Текст упражнения:
_____
Когда у меня обнаружили сахарный диабет, врачи сообщили, что страдают и почки. Через пять лет они перестали работать совсем, и прежде чем меня включили в очередь на трансплантацию почки и поджелудочной железы, в течение 9 месяцев, кровь очищал специальный аппарат – диализ.
Я не знаю своего донора и никогда не хотела, чтобы кто-то поскорее умер, и спас мою жизнь, хотя диализ – далеко не сказка. Он забирал все силы. После процедуры я могла реветь два часа подряд, от бессилия и осознания что ничего невозможно с этим сделать. Иногда, было ощущение, что я просто схожу с ума.
У нас не принято говорить о посмертном донорстве, а например, в Испании это входит в школьную образовательную программу, детям рассказывают, что органы можно пожертвовать после смерти. Презумпция согласия – это хорошо В Белоруссии тоже презумпция согласия, и в Германии, а до того как они её приняли, вообще ничего не пересаживали – люди умирали в листах ожидания.
Поэтому не надо думать, что у нас страна отсталая.
В 2008 закончила факультет журналистики Университета Российской Академии Образования. В журналистику не пошла, тогда был кризис, сложно устроиться. Но то, чем я сейчас занимаюсь близко к журналистике. Я узнаю, пишу. Мне всегда нравилось все, что связано с юмором. В школе увлекалась КВН, все юмористические программы смотрела взахлеб.
Когда была на диализе, в баре на Щепкина 33, проходили технички женского стендапа – это выступления, когда тестируют шутки и лучшие отбирают для телевидения. Мы с подругами приезжали туда в дни, когда не было диализа. Технички спасали. Слушая девочек я отвлекалась от больниц и бесконечных анализов. Думала, что тоже могла бы так выступать.
_____
Фрагмент записей:
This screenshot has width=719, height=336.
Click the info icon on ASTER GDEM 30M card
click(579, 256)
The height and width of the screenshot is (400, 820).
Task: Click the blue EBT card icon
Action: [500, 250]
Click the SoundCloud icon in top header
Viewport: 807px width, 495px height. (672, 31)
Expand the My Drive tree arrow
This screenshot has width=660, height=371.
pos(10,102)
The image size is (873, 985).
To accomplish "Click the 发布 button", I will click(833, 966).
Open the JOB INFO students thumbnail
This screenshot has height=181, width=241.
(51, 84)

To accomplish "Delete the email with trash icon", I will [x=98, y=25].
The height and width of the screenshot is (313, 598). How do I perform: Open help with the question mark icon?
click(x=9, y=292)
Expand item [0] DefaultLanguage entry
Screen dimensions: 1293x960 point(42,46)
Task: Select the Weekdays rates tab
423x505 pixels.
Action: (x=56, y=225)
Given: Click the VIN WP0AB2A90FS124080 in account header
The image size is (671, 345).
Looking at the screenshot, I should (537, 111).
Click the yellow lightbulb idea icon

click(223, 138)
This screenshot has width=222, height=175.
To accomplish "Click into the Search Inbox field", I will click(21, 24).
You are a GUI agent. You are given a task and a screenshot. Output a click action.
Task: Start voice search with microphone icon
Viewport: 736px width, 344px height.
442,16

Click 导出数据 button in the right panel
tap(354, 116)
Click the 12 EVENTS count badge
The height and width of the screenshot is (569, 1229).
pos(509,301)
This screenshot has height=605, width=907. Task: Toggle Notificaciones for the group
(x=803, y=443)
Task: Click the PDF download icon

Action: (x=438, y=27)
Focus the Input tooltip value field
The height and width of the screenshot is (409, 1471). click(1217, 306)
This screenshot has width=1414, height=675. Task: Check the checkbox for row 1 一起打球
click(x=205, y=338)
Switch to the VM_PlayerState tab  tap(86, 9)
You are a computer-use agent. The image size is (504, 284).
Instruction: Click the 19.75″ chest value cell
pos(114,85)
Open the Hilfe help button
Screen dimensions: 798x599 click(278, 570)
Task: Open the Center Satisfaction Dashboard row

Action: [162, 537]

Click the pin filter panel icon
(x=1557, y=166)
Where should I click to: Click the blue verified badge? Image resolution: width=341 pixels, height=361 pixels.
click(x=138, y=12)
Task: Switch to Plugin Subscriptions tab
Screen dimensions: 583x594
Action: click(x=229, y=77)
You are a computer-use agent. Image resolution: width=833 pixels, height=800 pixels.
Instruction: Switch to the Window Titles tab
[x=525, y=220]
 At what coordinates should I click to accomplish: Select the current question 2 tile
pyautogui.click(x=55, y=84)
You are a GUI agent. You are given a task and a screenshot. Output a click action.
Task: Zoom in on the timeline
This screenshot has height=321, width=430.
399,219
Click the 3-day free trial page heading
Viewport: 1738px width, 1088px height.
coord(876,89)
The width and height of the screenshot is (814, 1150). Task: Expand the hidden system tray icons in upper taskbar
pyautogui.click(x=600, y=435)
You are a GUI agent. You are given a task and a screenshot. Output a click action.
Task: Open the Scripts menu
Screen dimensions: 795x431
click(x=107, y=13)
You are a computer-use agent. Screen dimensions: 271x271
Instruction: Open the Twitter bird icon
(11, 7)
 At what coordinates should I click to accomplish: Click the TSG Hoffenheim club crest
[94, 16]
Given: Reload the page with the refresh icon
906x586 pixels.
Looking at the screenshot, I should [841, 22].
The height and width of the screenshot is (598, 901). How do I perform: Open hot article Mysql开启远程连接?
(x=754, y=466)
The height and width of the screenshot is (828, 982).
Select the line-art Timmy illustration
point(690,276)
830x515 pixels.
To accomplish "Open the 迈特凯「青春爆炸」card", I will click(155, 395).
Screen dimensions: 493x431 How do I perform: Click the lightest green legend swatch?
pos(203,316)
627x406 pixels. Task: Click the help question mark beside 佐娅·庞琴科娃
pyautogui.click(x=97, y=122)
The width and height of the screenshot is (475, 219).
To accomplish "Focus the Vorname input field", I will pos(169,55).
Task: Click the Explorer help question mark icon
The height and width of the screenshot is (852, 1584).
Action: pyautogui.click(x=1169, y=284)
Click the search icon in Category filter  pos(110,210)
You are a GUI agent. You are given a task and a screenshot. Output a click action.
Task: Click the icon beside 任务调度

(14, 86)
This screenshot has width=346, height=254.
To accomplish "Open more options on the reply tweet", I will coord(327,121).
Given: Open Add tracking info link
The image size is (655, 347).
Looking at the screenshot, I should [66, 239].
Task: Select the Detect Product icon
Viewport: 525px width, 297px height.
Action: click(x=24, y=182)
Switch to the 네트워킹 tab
_____
Ваша задача: Продолжите рассказ о диализе, пересадке органов и женском стендапе. Начните сразу после фразы «Думала, что тоже могла бы так выступать.»

Решённая задача:
Тот день, когда мне сообщили что нашелся донор, я помню очень хорошо. В клинику естественно ехала в шоке, но было ощущение, будто так все и должно быть.
Потом ждала, пока заберут на операцию и думала о совместимости с донором, о том, как поджелудочная переживет транспортировку и как странно будет уехать сейчас, если операцию отменят. Многие приезжают и уезжают, это нормально. Поджелудочная очень нежный орган, один из самых редко пересаживаемых, и его можно просто не довести, окисляется быстро.
После операции, я встретилась с преддепрессивным состоянием и посттравматическим стрессовым расстройством (ПТСР). Я не знала что делать со своей жизнью. На восстановление ушел год. Сейчас, я знакома слюдьми, которые не хотели выходить из дома, потому что боялись чем-то заразиться и заболеть. А я не могу сидеть на месте, надо бегать, потому что в тебе донорский орган, а ты со своей жизнью ничего не делаешь.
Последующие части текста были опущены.